4つ年上の姉のライラは、月の半分は婚約者の家へ行っていて、実家にいても買い物や茶会、観劇や文学サロンに顔を出したりと、とても忙しい人だ。
今日は夜会に出るらしい。婚活ではなく、夫婦で出席して社交を広めるタイプのものだ。
「また私の部屋に勝手に入って」
「前に借りた本を返しに入ったのよ。そしたら見慣れないジュエリーボックスが目を引いちゃって。見たら、すごい素敵なブローチが入ってるじゃない。これはぜひ借りたいなと。だって今日着るドレスにぴったりだもの。今日のドレスね、可憐な清楚系で決めてくれってチャーリーのリクエストでね、なーんか私に似合わなくて」
ツッコミどころは随所にあったが、まずは「前に借りた本っていつのよ」だ。
才色兼備の完璧な美女だと思われているライラだが、家庭ではルーズで、予定が無いと昼すぎまで寝ていたり、身内に借りたものは自分の物にしてしまうことがある。
「駄目。ライラに貸すと返ってこないから」
「ケチー。あ、分かった。あれって恋人からのプレゼント?」
「恋人なんていないわ」
「聞いたわよ、お見合いした伯爵といい感じなんですってね。その伯爵からのプレゼント?」
「違うわ」
「じゃあ誰よ」
「仲のいい友達のお兄さん……妹がお世話になってるお礼にって」
「へえ〜、妹想いなのね。ていうか随分気前が良いのね。私もその妹と仲良くしたいわ」
冗談めいてライラが笑った。
「ライラはチャーリーに言えば何でも買ってくれるわよ」
「それは嫌よ。チャーリーのお財布は私のお財布になるんだから。
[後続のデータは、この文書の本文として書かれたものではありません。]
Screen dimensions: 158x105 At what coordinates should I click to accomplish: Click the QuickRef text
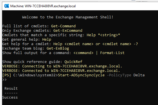pos(73,62)
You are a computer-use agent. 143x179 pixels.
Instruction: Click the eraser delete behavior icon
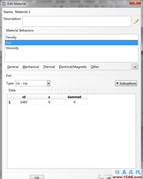[135, 67]
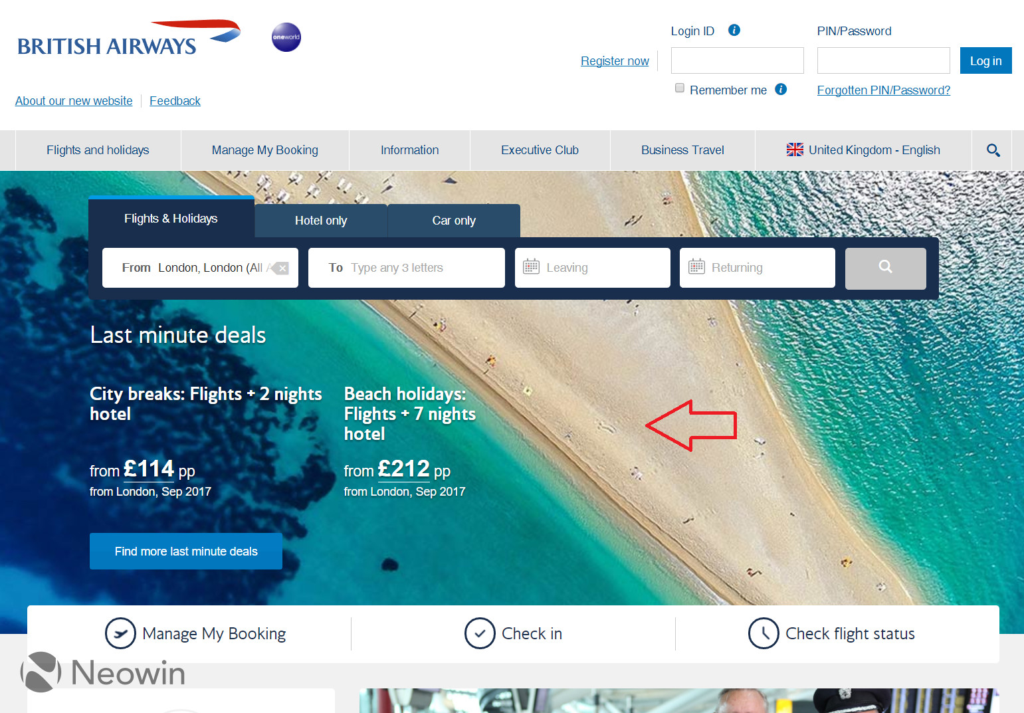This screenshot has height=713, width=1024.
Task: Switch to the Car only tab
Action: [x=454, y=221]
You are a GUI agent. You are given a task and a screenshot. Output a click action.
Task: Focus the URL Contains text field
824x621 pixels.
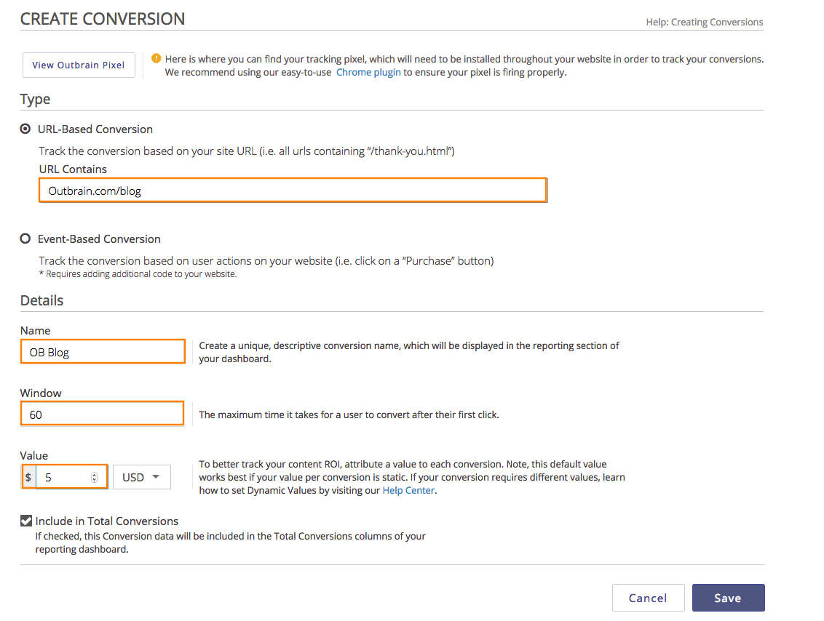(292, 191)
そこから無駄使いはできないわ」
ちゃっかりしている。この姉と、姉のお尻に敷かれているチャーリーに任せれば、実家は安泰だ。
ライラの婚約者のチャーリーは、国王の母親の妹の孫で、国王と血は遠いが親戚だ。
ライラたちの父親と同じく、王城の事務方で勤めている。
二十代半ばにして少しぽちゃっとした肉付きと、広めの額。
絶世の美女と称賛されたライラには、色んなタイプのイケメンが我こそはとアプローチをしたが、最終的にライラが選んだのはチャーリーだった。
「結局、家柄に負けたな」
「いや金だ」
「鉄の女と言われたライラ嬢も結局は卑しいもんだな」
ライラに振られた男たちは悔し紛れにこぞって悪口を言ったが、負け犬の遠吠えにしか聞こえなかった。
クラーラが、ライラにチャーリーのどこが良かったのか尋ねると、こう答えたからだ。
「顔。笑顔よ。チャーリーのぴんぴかの笑顔を見ると、幸せな気持ちになるの。あとね、食べ物を本当に美味しそうに食べるところ。見てるとチャーリーごと食べたくなるの。それとね、裏表のない真面目な性格も好き。猫好きなところも気が合うし、ちょっととろくさいところも愛しいの。不器用なのに頑張りやさんだし、可愛くて」
それまでに見たことがないくらいだらしないニヤケ顔をしている姉を見て、クラーラはチャーリーの良さを認めた。
そして姉のことを一段と好きになったのだった。
自信満々にライラに言い寄ってくるイケメンたちの中には、クラーラに対しては嫌な態度を取ったり、ライラと親しくなるための踏み台と見なす者もいたが、チャーリーは違っていた。
ただただマイペースで天然で、異質だった。
そこが良かったのだろう。
姉も変わり者だ。
夕方、噂のチャーリーがばっちり決めこんでライラを迎えに来た。
周りにどう見られようが、とにかく幸せそうな姉カップルを目の当たりにすると、正直羨ましく感じる。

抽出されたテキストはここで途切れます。